SET TASK: Could you copy the material below verbatim, from the line with "Screen dimensions: 1339x705" to the line with "coord(145,169)", both included?
## Begin DATASET
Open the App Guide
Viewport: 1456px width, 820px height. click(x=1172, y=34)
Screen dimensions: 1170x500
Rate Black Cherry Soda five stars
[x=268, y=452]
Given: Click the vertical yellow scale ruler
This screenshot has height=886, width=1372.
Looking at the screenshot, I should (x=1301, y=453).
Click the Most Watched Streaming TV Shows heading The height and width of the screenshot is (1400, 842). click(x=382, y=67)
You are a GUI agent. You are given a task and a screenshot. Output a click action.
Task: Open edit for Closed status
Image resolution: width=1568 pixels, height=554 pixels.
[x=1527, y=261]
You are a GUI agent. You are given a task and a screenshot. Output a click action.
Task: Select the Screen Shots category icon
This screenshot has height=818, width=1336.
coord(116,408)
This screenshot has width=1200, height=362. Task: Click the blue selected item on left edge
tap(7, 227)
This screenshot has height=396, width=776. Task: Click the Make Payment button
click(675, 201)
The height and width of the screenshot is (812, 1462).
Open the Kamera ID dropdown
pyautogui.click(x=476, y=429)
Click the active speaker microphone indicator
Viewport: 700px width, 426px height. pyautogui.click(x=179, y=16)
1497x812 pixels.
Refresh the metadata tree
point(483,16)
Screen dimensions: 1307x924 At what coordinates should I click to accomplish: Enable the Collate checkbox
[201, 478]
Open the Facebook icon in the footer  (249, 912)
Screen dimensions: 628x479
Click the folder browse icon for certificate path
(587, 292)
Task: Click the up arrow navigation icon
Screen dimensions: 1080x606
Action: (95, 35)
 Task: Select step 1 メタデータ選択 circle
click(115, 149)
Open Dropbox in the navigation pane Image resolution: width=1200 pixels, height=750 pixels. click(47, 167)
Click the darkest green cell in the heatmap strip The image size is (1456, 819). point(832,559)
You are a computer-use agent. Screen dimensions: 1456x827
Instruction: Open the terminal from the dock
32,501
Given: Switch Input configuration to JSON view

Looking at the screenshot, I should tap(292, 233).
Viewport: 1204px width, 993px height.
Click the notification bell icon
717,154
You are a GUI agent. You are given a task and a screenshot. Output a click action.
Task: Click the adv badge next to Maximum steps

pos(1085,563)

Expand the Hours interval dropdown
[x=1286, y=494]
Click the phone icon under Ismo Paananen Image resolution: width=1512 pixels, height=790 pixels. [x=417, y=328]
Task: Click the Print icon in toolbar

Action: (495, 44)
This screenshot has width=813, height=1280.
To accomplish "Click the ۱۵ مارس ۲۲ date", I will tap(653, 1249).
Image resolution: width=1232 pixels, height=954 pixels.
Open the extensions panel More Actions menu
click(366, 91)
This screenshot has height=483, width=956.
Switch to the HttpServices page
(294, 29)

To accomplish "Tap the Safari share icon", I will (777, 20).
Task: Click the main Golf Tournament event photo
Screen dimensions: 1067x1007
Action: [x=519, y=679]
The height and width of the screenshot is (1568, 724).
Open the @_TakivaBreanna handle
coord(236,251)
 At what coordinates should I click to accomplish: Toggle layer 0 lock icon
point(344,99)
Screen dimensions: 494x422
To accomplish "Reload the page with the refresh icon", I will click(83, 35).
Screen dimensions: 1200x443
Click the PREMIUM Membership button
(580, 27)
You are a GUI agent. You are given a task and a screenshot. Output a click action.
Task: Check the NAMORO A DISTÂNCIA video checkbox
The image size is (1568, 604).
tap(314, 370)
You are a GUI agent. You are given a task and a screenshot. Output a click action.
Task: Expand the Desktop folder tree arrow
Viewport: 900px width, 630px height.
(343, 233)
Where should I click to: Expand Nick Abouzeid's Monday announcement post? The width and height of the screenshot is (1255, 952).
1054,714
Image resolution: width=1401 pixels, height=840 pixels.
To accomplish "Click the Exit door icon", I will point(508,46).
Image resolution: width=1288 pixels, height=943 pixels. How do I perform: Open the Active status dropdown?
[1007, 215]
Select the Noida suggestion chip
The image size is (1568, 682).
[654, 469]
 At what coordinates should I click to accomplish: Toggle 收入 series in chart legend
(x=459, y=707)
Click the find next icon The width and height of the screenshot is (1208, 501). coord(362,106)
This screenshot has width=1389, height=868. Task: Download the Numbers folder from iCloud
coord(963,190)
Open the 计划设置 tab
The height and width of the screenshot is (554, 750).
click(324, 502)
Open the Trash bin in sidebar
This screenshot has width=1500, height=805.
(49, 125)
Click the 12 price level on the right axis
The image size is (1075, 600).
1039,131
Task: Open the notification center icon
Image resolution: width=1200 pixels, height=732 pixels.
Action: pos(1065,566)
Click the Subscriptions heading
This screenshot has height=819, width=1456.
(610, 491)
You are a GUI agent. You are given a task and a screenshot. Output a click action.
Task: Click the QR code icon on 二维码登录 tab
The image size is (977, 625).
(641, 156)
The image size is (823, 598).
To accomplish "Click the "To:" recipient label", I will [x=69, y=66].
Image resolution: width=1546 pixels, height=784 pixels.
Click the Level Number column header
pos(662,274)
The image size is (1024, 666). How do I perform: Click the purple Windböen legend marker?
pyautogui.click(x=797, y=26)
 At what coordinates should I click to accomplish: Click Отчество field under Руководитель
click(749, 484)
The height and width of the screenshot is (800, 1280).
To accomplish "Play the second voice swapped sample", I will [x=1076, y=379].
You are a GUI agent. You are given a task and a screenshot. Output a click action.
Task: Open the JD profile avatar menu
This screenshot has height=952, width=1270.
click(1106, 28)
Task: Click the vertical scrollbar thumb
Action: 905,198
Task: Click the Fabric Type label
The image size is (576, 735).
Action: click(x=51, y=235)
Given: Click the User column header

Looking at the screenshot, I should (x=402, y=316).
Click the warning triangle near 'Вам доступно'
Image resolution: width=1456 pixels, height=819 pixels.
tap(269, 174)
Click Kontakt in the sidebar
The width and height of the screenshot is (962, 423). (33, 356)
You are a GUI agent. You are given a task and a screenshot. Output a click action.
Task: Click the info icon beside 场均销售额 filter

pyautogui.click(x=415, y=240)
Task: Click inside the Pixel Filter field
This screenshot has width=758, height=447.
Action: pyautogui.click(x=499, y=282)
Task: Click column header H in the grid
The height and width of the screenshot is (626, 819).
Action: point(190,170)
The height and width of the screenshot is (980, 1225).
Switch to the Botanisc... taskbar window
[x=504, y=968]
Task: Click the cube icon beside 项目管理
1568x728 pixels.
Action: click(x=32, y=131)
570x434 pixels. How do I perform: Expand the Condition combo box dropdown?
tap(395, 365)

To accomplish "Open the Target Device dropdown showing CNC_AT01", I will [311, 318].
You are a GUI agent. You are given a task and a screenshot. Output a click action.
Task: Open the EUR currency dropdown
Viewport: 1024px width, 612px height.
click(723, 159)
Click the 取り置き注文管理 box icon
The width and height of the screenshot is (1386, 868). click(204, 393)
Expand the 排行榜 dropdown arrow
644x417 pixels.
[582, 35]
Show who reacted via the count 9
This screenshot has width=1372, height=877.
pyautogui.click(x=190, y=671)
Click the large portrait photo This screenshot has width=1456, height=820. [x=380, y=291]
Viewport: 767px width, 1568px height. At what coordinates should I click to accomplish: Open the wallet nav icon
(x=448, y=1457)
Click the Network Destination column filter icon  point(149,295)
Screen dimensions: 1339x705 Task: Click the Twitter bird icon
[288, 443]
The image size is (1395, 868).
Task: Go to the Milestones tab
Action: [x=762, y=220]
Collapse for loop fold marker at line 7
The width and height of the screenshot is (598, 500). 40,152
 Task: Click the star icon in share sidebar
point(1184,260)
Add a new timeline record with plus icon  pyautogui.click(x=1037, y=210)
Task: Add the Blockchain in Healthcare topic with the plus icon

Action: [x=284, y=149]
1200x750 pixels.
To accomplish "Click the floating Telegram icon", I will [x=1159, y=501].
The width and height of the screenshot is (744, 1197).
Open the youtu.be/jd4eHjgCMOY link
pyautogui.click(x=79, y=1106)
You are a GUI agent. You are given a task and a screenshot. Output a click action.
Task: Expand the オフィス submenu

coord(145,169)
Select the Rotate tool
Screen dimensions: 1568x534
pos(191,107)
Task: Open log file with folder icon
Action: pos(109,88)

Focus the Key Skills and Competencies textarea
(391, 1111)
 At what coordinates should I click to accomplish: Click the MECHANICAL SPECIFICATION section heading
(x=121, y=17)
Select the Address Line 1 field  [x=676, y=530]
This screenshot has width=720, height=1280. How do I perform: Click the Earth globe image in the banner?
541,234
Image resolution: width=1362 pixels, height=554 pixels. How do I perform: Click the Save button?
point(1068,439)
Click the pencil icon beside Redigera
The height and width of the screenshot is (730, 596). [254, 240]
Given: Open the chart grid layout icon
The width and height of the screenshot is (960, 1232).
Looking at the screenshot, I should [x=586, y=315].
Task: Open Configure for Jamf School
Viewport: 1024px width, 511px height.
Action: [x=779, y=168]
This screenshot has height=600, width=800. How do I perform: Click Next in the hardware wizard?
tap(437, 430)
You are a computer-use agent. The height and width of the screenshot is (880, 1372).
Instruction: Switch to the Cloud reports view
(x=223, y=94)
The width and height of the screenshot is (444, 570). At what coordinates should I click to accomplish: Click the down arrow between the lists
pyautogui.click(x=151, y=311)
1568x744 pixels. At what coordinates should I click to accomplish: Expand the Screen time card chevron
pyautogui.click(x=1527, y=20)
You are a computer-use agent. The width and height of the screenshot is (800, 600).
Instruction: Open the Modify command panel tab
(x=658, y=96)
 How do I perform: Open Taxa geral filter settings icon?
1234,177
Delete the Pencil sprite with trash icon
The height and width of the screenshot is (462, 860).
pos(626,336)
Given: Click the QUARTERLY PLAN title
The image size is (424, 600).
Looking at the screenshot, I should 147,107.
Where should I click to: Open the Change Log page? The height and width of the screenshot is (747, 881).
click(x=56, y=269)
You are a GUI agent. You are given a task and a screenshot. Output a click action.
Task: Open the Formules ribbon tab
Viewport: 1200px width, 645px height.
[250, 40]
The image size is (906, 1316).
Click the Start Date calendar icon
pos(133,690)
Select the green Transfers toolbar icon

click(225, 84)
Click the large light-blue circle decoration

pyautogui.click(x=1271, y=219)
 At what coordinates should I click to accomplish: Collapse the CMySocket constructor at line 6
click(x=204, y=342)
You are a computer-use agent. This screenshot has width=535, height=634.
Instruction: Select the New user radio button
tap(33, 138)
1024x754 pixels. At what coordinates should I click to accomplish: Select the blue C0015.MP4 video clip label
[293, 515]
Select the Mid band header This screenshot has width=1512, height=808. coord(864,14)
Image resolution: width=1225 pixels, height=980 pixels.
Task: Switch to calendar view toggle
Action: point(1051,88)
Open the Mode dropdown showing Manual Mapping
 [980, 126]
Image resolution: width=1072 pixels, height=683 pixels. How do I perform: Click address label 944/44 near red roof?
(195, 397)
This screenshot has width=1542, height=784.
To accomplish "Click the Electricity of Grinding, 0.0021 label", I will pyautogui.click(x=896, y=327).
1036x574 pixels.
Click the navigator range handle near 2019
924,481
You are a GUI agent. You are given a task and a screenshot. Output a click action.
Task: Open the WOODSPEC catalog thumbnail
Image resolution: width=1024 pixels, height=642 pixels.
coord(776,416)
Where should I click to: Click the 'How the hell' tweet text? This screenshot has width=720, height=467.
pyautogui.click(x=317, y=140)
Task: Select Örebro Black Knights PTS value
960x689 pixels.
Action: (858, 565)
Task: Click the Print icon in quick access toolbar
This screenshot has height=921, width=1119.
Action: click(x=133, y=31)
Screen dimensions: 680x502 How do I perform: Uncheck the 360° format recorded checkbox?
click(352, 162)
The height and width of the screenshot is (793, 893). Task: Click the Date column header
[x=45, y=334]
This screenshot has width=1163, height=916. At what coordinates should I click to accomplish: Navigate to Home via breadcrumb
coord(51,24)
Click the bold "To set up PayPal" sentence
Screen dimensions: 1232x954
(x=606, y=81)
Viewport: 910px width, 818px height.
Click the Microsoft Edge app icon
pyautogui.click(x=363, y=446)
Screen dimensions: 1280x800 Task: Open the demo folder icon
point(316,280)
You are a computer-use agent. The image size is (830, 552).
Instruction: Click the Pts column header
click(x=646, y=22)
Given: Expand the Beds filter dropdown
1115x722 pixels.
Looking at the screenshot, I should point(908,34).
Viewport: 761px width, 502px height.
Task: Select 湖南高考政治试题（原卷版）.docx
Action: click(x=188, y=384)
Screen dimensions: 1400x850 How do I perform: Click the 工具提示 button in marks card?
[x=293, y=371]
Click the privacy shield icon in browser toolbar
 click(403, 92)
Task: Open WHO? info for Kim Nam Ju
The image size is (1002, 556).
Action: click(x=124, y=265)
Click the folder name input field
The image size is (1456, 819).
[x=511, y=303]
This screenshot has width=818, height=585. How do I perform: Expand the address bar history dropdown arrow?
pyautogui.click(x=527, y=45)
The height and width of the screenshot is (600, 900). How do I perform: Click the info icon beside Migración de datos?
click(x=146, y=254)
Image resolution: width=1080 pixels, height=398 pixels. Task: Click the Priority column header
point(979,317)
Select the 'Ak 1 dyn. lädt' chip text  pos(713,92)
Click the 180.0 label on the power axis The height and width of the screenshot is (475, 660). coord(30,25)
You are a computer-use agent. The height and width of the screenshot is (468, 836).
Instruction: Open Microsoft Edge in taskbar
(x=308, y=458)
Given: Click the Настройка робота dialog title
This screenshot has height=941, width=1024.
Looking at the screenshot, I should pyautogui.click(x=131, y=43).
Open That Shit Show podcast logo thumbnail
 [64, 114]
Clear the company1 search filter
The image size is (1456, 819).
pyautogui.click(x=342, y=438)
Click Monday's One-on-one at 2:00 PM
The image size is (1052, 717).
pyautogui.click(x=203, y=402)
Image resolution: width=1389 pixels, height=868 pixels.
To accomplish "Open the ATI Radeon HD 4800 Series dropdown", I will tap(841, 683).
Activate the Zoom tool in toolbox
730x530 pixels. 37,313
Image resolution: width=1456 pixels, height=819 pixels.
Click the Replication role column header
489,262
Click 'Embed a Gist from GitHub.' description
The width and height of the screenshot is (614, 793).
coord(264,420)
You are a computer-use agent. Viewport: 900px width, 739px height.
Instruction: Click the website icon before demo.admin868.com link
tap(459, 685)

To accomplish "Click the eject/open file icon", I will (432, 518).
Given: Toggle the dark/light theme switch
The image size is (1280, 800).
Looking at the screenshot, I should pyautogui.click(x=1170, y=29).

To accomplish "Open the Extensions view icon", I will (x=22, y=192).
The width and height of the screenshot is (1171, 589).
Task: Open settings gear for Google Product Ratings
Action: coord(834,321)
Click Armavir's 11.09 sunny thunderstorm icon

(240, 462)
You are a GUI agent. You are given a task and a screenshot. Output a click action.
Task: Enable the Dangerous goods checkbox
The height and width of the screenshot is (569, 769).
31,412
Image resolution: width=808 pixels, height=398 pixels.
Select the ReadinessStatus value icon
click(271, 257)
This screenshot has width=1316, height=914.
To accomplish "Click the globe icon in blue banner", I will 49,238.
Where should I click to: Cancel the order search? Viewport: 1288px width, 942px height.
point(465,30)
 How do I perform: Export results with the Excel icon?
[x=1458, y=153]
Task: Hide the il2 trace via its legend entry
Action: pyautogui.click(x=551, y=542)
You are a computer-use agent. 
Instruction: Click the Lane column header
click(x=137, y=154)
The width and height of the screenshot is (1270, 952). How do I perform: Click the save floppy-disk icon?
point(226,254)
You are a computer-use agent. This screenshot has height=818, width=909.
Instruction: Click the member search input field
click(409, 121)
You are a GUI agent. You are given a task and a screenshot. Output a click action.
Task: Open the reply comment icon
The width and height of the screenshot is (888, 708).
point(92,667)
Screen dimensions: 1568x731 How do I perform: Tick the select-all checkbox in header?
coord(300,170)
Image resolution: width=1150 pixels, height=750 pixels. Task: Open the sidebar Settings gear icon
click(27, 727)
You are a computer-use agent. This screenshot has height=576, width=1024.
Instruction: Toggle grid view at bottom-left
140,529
## End DATASET
THE OUTPUT:
Screen dimensions: 1339x705 Task: Click the Twitter bird icon
[288, 443]
The image size is (1395, 868).
Task: Go to the Milestones tab
Action: [x=762, y=220]
Collapse for loop fold marker at line 7
The width and height of the screenshot is (598, 500). 40,152
 Task: Click the star icon in share sidebar
point(1184,260)
Add a new timeline record with plus icon  pyautogui.click(x=1037, y=210)
Task: Add the Blockchain in Healthcare topic with the plus icon

Action: [x=284, y=149]
1200x750 pixels.
To accomplish "Click the floating Telegram icon", I will [x=1159, y=501].
The width and height of the screenshot is (744, 1197).
Open the youtu.be/jd4eHjgCMOY link
pyautogui.click(x=79, y=1106)
You are a GUI agent. You are given a task and a screenshot. Output a click action.
Task: Expand the オフィス submenu

coord(145,169)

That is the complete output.